M. Michel Sapin, ministre. Le Gouvernement est favorable à cet amendement, qui tend à revenir à la rédaction adoptée par l’Assemblée nationale.
Je ne reviens pas sur la question de la dénomination de l’Agence, dont on peut toujours débattre…
Je crois utile que cette agence, chargée de la prévention de la corruption et non de l’engagement de poursuites pour des faits de corruption, ce qui relève de la justice, soit placée sous la double tutelle du garde des sceaux et du ministre chargé du budget. En supprimant cette double tutelle, j’y vois non pas une défiance vis-à-vis du ministre chargé du budget que je suis, mais plutôt une incompréhension de ce que doit être cette agence pour être efficace.

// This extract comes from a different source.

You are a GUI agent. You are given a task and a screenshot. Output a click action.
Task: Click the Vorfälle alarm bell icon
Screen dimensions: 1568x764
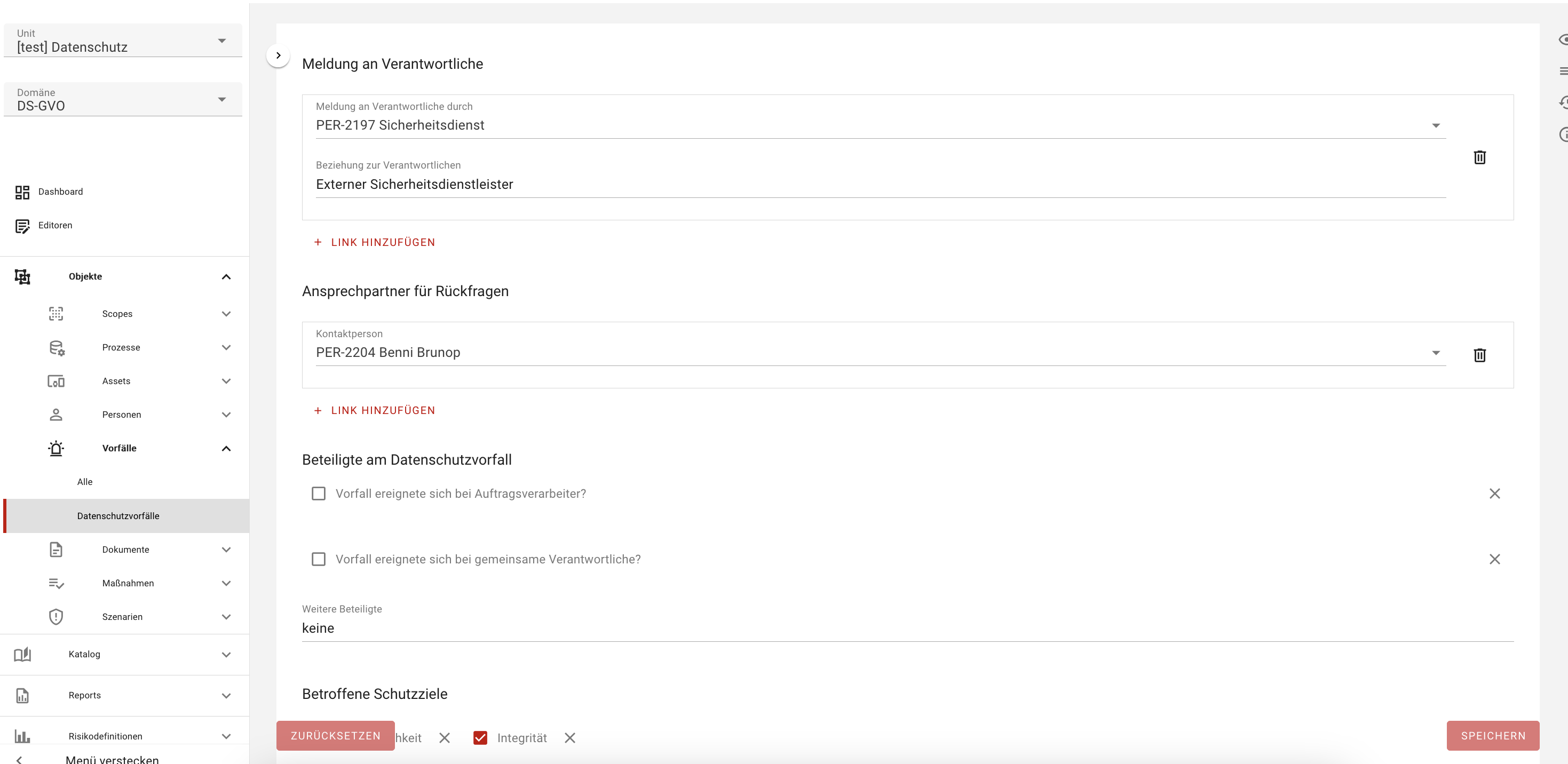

M. le président. L'amendement n° 148 rectifié, présenté par MM. Collombat, Amiel, Arnell, Bertrand, Castelli, Collin, Esnol et Fortassin, Mmes Jouve, Laborde et Malherbe et MM. Mézard et Requier, est ainsi libellé :
Compléter cet article par un alinéa ainsi rédigé :
Elle peut, à la demande du procureur de la République financier et sous son autorité, effectuer toutes investigations en rapport avec ces faits.
La parole est à M. Pierre-Yves Collombat.
M. Pierre-Yves Collombat. Cet amendement tend à permettre à cette nouvelle agence d’assister le parquet financier à compétence nationale si ce dernier en fait la demande.
Je réponds par avance à l’avis négatif que la commission va émettre.
Le texte de la commission dispose que l’Agence a pour mission d’aider « à détecter les faits de corruption ». Qu’est-ce que veut dire « détecter » ? Est-ce qu’on détecte sans mener aucune investigation ?
Cet amendement, dont la portée est d’ailleurs extrêmement limitée, vise à permettre à l’Agence d’effectuer un certain nombre d’investigations à la demande du parquet financier, instance en charge de l’essentiel du travail en la matière.
Soit on veut un texte incohérent – cette hypothèse n’est pas à exclure –, soit on veut faire en sorte que l’Agence serve à autre chose qu’émettre des imprimés.
Encore une fois, ces investigations ne seraient pas menées sur l’initiative de l’Agence, ce qui serait contraire à la doctrine sacrée de la commission, mais à la demande du parquet financier.
Je ne comprends pas – il y a plein de choses que je ne comprends pas d’ailleurs – l’avis négatif que s’apprête à émettre le rapporteur sur cet amendement.